La figure 6 illustre un aspect complémentaire du navire 1 selon l’invention. Sur cette figure on a représenté, en coupe verticale, une demi-coque de navire 1 (de largeur 1/2). La conception d’un navire 1 sans ballast d’eau mer selon l’invention vise ici en premier lieu à prévoir que, lorsque le navire 1 est à vide (sans cargaison/marchandise), la ligne de flottaison 44 du navire 1 soit proche de la ligne de coque 20 du navire 1, c’est-à-dire de la zone à partir de laquelle les flancs inclinés 21 s’étendant à partir de la coque inférieure se terminent. La différence entre la ligne de flottaison 44 du navire 1 à vide et la ligne de coque 20 du navire 1 doit au plus être égale à 1 mètre, de préférence inférieure à 50 cm (centimètre), voire très préférentiellement inférieure à 30 cm. On note que, sur cette figure 6, on a également représenté une ligne de flottaison 45 du navire 1 lorsque celui-ci est chargé, c’est-à-dire lorsqu’il transporte une cargaison et/ou des marchandises. Par ailleurs, les deux flancs présentent une inclinaison d’angle a compris entre 10° et 45°, préférentiellement compris entre 15° et 35°.

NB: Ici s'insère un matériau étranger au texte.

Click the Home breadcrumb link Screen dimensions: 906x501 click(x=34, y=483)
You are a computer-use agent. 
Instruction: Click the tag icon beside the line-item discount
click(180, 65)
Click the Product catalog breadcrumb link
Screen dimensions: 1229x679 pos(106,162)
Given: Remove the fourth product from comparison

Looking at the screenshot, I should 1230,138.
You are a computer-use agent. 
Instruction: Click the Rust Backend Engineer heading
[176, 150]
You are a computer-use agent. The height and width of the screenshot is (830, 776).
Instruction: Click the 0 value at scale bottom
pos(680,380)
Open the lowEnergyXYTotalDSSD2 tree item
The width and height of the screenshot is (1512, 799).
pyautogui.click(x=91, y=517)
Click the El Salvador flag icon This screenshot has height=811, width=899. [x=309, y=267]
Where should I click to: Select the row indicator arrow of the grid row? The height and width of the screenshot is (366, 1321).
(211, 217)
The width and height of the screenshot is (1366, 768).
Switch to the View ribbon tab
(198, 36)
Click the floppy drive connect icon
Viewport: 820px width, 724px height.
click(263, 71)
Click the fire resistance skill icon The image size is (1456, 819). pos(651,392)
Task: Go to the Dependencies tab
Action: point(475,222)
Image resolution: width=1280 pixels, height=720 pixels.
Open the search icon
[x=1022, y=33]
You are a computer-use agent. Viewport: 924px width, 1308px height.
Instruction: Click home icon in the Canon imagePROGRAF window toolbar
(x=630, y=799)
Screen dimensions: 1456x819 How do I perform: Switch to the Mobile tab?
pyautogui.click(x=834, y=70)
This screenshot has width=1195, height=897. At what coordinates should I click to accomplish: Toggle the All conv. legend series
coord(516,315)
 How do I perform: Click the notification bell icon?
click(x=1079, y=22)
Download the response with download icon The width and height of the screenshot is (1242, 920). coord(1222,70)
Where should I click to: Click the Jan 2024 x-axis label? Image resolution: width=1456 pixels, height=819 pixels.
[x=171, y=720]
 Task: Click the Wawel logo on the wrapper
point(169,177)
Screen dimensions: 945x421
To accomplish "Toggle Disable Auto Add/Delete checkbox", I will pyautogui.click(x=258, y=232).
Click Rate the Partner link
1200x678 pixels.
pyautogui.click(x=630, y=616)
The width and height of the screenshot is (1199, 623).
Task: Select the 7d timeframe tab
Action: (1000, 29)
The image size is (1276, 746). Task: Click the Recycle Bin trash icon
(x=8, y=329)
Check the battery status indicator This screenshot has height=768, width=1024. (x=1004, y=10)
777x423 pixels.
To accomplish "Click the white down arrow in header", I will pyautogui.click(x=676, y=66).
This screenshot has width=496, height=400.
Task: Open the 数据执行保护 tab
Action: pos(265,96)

Ces exigences de réalisation de la coque inférieure en V du navire 1 sans ballast d’eau de mer concernant la faible hauteur h sont prévues en particulier, mais non exclusivement, pour ne pas endommager ou briser un petit bateau venant accoster le long du navire lorsque la mer ou l’océan est agité. La figure 7 illustre une vue schématique fonctionnelle en coupe d’un navire comportant un réservoir d’amarrage 12 tel qu’illustré sur la figure 1. Comme expliqué ci-dessus, un tel réservoir d’amarrage 12 est situé à l’avant du navire afin d’équilibrer le navire 1 et lui permettre de présenter une assiette horizontale, c’est-à-dire une ligne de coque 20 parallèle au niveau de l’eau. Sur cette figure 7, la ligne de flottaison du navire à vide, c’est-à-dire lorsqu’il ne transporte pas de chargement, est illustrée au chiffre 109 lorsque le réservoir d’amarrage 12 est vide et au chiffre 209 lorsqu’il est rempli. Le réservoir d’amarrage 12 est relié d’une part à une conduite d’alimentation 13 et, d’autre part, à une conduite de vidange 14. La conduite d’alimentation débouche en partie supérieure du réservoir d’amarrage 12 afin de remplir ledit réservoir d’amarrage 12, par exemple au moyen d’un pompe

(non illustrée) puisant l’eau de mer de la zone portuaire pour remplir le réservoir d’amarrage 12. La conduite de vidange 14 est agencée dans le fond du réservoir d’amarrage 12 afin de permettre une vidange du réservoir d’amarrage 12. Cette conduite de vidange 14 débouche directement sur un flanc du navire 1, par exemple au-dessus de la ligne de coque 20, afin de déverser le contenu du réservoir d’amarrage 12 dans la mer.